The Problem: There are many issues with Microservices. Complexity, skills, knowledge and management are some of those. Not every architecture needs to be broken down into discrete micro-service patterns. It depends on the project, use cases and 100 other factors. There is often a very real cost to microservices – reduced performance, issues with operations, and exploding infrastructure costs.
Don’t be a sheeple and follow the pack. Build an architecture that is manageable, cost effective, performant and sensible, which maps to your real use cases, user and data volume, skills and budgets.
Figure Saint Micro of the Services:

A ) Issues with Saint Micro of the Services
In summary when you delve into microservice deployments you may encounter the following:
- Increased latency
- Open db connections
- Slow deployments
- 50-100% increase in infra costs
- Reduced developer velocity
The above will depend on the number of services and the absolute volume of data and end users.
1 ) Operational costs
At scale there are some obvious complexities, especially around operations and raw overhead:
- API contracts
- CI/CD pipelines
- Deployment coordination
- Observability tooling
- Retry logic and circuit breakers
Building and managing containers is a non-trivial task. Docker skills are not legion. Kubernetes knowledge thin. Most likely you will be forced into an MSP or Managed container offering in AWS or Azure. This can be costly.
Consider: If you have a reasonably ‘simple’ system composed of 10-12 microservices, the number of inter-service failure points will explode. How will you manage this?
2 ) Network Overhead and Latency
Single user process flow and hops:
[Gateway] –> [Auth Service] –> [User Profile Service] –> [Subscription Service] –> [Payment Service]
Each hop adds:
- Network latency
- Serialization/deserialization
- Distributed transactions are a real pain
- Security checks
- Potential retries on failure
Under a heavy load, the above overhead becomes non-trivial. Given that each service has its own independent database, a service that needs data from another service has to make a network call to that service’s API. This introduces latency, potential network failures, and the overhead of data serialization and deserialization. This is a real pain point with Saint Micro.
B ) Modu-Liths
Not the usual mixed up, entwined monolith, but a modularised monolith or Modu-Lith, with well defined modules, layers, and internal APIs which denote service boundaries, but eschew the network overhead.

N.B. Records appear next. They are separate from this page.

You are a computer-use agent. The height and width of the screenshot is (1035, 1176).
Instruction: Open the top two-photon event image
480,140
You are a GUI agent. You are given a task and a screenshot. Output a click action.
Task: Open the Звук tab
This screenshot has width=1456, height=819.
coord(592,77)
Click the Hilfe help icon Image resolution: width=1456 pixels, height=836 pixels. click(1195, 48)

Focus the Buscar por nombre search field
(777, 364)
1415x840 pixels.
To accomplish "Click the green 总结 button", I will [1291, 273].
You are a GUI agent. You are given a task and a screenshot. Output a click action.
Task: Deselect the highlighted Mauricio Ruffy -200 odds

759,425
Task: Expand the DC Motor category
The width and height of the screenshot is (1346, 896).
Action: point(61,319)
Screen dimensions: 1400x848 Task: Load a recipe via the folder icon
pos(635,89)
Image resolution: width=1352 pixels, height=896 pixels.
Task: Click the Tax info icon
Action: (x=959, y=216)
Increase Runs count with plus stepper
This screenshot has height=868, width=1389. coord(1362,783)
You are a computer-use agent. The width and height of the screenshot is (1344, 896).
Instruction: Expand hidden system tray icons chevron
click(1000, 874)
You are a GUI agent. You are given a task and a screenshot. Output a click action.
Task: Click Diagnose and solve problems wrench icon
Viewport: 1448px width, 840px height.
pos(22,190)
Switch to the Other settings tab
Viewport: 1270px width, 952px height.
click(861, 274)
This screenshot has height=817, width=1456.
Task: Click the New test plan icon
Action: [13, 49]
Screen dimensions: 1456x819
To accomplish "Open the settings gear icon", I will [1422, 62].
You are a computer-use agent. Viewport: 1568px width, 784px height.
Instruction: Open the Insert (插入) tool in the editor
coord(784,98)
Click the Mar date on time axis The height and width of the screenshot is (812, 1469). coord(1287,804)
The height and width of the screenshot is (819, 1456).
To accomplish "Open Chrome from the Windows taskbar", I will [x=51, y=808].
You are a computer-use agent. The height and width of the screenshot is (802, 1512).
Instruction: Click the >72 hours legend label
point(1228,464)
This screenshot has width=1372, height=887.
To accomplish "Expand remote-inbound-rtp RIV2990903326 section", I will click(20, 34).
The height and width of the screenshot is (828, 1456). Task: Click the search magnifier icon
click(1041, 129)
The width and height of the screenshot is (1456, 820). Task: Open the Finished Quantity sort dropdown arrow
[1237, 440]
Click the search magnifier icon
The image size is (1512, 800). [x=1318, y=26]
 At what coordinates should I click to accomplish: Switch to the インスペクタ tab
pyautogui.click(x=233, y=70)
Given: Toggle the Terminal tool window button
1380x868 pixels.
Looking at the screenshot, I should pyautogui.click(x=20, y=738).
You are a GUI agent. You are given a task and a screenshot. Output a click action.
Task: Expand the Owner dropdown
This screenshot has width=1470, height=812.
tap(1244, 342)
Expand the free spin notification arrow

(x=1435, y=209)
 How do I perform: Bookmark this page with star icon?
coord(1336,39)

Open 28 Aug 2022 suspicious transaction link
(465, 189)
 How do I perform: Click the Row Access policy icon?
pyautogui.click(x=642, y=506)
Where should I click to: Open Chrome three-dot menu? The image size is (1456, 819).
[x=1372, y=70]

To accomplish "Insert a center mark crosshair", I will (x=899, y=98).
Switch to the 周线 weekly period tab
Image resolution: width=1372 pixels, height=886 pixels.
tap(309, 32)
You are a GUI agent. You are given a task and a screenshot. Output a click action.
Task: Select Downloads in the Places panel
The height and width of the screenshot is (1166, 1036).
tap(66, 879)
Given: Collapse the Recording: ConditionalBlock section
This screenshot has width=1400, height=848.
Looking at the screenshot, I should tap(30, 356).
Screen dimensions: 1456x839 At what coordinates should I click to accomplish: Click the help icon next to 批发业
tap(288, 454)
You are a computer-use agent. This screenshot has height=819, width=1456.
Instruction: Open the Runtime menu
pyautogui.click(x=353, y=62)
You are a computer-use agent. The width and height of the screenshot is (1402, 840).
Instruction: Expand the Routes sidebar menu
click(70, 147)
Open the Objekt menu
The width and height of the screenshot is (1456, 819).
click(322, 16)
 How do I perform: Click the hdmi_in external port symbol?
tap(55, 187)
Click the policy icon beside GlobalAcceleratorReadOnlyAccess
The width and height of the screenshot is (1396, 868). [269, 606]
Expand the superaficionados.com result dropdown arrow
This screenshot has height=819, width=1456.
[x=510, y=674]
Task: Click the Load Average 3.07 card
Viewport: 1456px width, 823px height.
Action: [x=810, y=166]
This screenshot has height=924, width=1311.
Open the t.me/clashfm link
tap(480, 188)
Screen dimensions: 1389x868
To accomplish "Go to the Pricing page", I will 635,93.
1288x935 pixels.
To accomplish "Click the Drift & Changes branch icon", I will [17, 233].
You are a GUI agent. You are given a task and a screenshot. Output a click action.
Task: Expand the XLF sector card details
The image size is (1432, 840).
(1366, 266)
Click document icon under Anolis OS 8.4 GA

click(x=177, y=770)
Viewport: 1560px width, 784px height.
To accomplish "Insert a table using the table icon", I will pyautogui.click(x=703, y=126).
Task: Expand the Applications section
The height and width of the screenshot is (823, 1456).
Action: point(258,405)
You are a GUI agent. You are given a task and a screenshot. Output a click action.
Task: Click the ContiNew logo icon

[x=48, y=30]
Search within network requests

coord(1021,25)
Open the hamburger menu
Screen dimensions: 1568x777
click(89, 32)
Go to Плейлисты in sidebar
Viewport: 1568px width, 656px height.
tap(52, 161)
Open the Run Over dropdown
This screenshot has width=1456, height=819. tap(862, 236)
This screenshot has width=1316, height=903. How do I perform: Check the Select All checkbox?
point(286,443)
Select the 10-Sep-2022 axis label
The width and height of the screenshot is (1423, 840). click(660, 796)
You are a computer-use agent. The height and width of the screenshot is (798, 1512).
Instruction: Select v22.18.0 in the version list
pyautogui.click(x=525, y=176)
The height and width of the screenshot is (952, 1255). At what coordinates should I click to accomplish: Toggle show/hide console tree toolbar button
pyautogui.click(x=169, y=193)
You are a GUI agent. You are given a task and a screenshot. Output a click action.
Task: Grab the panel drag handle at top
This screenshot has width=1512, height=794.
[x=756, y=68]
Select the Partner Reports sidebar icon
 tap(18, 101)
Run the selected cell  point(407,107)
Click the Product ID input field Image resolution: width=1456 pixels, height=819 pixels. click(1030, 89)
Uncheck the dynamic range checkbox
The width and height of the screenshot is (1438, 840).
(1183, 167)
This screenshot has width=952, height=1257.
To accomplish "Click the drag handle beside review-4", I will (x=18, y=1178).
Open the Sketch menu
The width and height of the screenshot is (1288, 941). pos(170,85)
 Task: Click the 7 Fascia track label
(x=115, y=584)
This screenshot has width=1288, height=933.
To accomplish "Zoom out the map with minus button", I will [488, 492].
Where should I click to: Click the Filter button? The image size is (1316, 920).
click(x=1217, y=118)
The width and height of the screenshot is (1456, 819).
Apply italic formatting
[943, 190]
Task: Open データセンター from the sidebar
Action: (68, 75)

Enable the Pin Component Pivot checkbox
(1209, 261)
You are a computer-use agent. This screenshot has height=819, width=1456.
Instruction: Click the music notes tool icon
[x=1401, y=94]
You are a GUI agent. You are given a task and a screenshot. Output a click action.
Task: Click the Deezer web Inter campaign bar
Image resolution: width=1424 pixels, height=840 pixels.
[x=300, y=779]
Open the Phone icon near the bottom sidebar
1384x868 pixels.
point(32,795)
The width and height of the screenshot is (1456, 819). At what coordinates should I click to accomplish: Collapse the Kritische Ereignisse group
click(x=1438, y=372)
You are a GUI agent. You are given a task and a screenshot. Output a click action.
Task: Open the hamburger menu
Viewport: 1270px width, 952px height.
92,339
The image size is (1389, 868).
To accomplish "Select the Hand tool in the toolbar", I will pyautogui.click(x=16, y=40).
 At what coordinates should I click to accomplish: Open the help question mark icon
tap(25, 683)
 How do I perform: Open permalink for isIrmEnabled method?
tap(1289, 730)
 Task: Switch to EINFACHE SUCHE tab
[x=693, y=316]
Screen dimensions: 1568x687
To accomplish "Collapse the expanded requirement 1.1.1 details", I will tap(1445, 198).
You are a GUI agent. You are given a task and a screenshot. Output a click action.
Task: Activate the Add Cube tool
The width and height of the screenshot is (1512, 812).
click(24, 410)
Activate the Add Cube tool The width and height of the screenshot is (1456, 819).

There is nothing wrong with such an architecture and it resembles the Strangler-Fig migration pattern if one is migrating from on-premise to the Cloud.
Figure Modulith:

This diagram shows how a modular monolith is structured. The key ideas are:
- Internal Modularity: The monolithic application is divided into distinct, independent modules (e.g., Payments, Reporting, User Management).
- Well-Defined Boundaries: Each module has a clear boundary and communicates with other modules through well-defined internal APIs, not direct function calls. This is achieved via ‘Package Level’ boundaries.
- Package level boundaries: These reside at the package or namespace level, where you get many of the benefits of microservices (decoupling, clear ownership, independent development) without the operational overhead of deploying and managing multiple separate services.
- Shared Core: A central ‘Core’ module handles shared concerns and orchestrates interactions.
- External Interaction: Modules can still interact with external services, just like a microservice would.
- Comms: Modules communicate using in-memory function calls, which are extremely fast because they happen within the same process. This significantly reduces latency and overhead compared to a microservices architecture.
Trade-off: The main trade off is that with function calls, and a shared core, a Modu-Lith cannot scale its modules independently. There is no real ‘independence’ of modules as there is with a micro-services approach. There is, however, a clear boundary between the modules.
In essence each module (Payments for eg) would have its own models and services and communicate with other modules via clearly separated interfaces. The modules do not share database tables.
This architecture allows for a gradual, controlled migration to a microservices architecture, if that is the intended future target. Akin to the Strangler Fig migration pattern. It supports a heavy load, can scale and is more easily manageable.
Figure: Strangler-Fig pattern

You can also have direct function calls. This reduces the use of HTTP and JSON. This means that the module boundaries have function interfaces with a dependency injection. This will increase performance and reduce latency.
Bottom Line – Don’t use Saint Micro of the Services when:
- You have a small team or small application volume (<1000 end users)
- Scalability is not a primary concern (stable, flat usage patterns, no you are probably not Netflix or LinkedIn and don’t pretend you are)
- The application needs very strong consistency
- The firm does not have multiple development teams with full autonomy
- You have little or no skills with Docker or Kubernetes
- You don’t have the infra budget or the ability to hire a full platform SME/team
The Modu-lith has its advantages and disadvantages. It may or may not be suitable for every use case. However, it does provide a common-sense approach to building more robust and scalable architectures without the costs and complexity of a full microservices architecture. As with most things in life, use your common sense and map the architecture to the reality of the application, end user volume and use cases, data volume and your skills, budget and time-frames. No need to be a sheeple.